━━ Material for this task ━━
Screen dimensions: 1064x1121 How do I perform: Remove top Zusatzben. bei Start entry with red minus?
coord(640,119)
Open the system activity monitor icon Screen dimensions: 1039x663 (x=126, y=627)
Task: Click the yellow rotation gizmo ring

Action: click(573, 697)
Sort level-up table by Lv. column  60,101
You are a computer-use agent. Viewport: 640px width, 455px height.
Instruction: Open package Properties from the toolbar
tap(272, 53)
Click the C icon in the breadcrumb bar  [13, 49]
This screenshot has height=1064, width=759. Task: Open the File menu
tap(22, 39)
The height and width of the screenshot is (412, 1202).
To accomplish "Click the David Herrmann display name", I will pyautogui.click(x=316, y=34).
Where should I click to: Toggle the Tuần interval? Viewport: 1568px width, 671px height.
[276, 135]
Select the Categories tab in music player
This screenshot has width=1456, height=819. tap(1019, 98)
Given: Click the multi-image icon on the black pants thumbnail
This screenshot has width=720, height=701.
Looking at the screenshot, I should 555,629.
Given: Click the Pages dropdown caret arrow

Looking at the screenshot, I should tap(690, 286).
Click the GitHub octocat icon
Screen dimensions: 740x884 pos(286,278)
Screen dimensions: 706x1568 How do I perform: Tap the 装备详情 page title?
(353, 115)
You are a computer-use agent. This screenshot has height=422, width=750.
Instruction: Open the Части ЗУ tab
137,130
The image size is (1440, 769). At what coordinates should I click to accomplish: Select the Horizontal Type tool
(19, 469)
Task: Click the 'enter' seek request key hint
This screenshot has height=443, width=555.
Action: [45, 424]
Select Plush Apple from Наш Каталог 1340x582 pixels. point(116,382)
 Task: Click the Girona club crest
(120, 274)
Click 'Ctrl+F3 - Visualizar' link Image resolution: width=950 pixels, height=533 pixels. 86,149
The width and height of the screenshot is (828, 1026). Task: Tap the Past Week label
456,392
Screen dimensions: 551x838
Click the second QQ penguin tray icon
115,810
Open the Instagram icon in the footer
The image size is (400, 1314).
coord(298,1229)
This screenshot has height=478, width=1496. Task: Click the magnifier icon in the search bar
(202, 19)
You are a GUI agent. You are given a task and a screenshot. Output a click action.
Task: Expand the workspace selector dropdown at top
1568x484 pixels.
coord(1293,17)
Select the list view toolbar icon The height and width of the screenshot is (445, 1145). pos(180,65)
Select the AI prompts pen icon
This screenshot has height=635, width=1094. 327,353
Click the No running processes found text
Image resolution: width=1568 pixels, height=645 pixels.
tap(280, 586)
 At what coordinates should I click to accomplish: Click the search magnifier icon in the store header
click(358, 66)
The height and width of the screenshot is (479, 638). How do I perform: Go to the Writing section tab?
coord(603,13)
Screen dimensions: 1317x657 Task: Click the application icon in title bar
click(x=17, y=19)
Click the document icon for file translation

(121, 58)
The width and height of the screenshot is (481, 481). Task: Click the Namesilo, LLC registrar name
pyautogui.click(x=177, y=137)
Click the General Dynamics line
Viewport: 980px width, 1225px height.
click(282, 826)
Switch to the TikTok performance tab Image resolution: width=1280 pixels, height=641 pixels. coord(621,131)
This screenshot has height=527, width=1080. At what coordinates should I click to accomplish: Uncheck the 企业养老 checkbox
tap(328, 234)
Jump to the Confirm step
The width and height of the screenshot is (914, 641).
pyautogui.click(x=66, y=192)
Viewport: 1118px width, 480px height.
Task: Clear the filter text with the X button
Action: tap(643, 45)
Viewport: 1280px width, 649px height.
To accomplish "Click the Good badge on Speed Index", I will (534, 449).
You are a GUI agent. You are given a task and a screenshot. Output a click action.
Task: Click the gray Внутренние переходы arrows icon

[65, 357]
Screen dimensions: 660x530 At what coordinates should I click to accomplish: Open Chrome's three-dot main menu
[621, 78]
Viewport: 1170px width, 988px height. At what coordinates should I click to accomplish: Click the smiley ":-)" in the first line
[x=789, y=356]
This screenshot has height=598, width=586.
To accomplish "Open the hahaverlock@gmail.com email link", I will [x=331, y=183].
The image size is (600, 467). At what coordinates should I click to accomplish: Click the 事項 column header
━━━
_Work to be completed:_ Word for word, copy out the records.

_Answer section:_
Screen dimensions: 1064x1121 How do I perform: Remove top Zusatzben. bei Start entry with red minus?
coord(640,119)
Open the system activity monitor icon Screen dimensions: 1039x663 (x=126, y=627)
Task: Click the yellow rotation gizmo ring

Action: click(573, 697)
Sort level-up table by Lv. column  60,101
You are a computer-use agent. Viewport: 640px width, 455px height.
Instruction: Open package Properties from the toolbar
tap(272, 53)
Click the C icon in the breadcrumb bar  [13, 49]
This screenshot has height=1064, width=759. Task: Open the File menu
tap(22, 39)
The height and width of the screenshot is (412, 1202).
To accomplish "Click the David Herrmann display name", I will pyautogui.click(x=316, y=34).
Where should I click to: Toggle the Tuần interval? Viewport: 1568px width, 671px height.
[276, 135]
Select the Categories tab in music player
This screenshot has width=1456, height=819. tap(1019, 98)
Given: Click the multi-image icon on the black pants thumbnail
This screenshot has width=720, height=701.
Looking at the screenshot, I should 555,629.
Given: Click the Pages dropdown caret arrow

Looking at the screenshot, I should tap(690, 286).
Click the GitHub octocat icon
Screen dimensions: 740x884 pos(286,278)
Screen dimensions: 706x1568 How do I perform: Tap the 装备详情 page title?
(353, 115)
You are a computer-use agent. This screenshot has height=422, width=750.
Instruction: Open the Части ЗУ tab
137,130
The image size is (1440, 769). At what coordinates should I click to accomplish: Select the Horizontal Type tool
(19, 469)
Task: Click the 'enter' seek request key hint
This screenshot has height=443, width=555.
Action: [45, 424]
Select Plush Apple from Наш Каталог 1340x582 pixels. point(116,382)
 Task: Click the Girona club crest
(120, 274)
Click 'Ctrl+F3 - Visualizar' link Image resolution: width=950 pixels, height=533 pixels. 86,149
The width and height of the screenshot is (828, 1026). Task: Tap the Past Week label
456,392
Screen dimensions: 551x838
Click the second QQ penguin tray icon
115,810
Open the Instagram icon in the footer
The image size is (400, 1314).
coord(298,1229)
This screenshot has height=478, width=1496. Task: Click the magnifier icon in the search bar
(202, 19)
You are a GUI agent. You are given a task and a screenshot. Output a click action.
Task: Expand the workspace selector dropdown at top
1568x484 pixels.
coord(1293,17)
Select the list view toolbar icon The height and width of the screenshot is (445, 1145). pos(180,65)
Select the AI prompts pen icon
This screenshot has height=635, width=1094. 327,353
Click the No running processes found text
Image resolution: width=1568 pixels, height=645 pixels.
tap(280, 586)
 At what coordinates should I click to accomplish: Click the search magnifier icon in the store header
click(358, 66)
The height and width of the screenshot is (479, 638). How do I perform: Go to the Writing section tab?
coord(603,13)
Screen dimensions: 1317x657 Task: Click the application icon in title bar
click(x=17, y=19)
Click the document icon for file translation

(121, 58)
The width and height of the screenshot is (481, 481). Task: Click the Namesilo, LLC registrar name
pyautogui.click(x=177, y=137)
Click the General Dynamics line
Viewport: 980px width, 1225px height.
click(282, 826)
Switch to the TikTok performance tab Image resolution: width=1280 pixels, height=641 pixels. coord(621,131)
This screenshot has height=527, width=1080. At what coordinates should I click to accomplish: Uncheck the 企业养老 checkbox
tap(328, 234)
Jump to the Confirm step
The width and height of the screenshot is (914, 641).
pyautogui.click(x=66, y=192)
Viewport: 1118px width, 480px height.
Task: Clear the filter text with the X button
Action: tap(643, 45)
Viewport: 1280px width, 649px height.
To accomplish "Click the Good badge on Speed Index", I will (534, 449).
You are a GUI agent. You are given a task and a screenshot. Output a click action.
Task: Click the gray Внутренние переходы arrows icon

[65, 357]
Screen dimensions: 660x530 At what coordinates should I click to accomplish: Open Chrome's three-dot main menu
[621, 78]
Viewport: 1170px width, 988px height. At what coordinates should I click to accomplish: Click the smiley ":-)" in the first line
[x=789, y=356]
This screenshot has height=598, width=586.
To accomplish "Open the hahaverlock@gmail.com email link", I will [x=331, y=183].
The image size is (600, 467). At what coordinates should I click to accomplish: Click the 事項 column header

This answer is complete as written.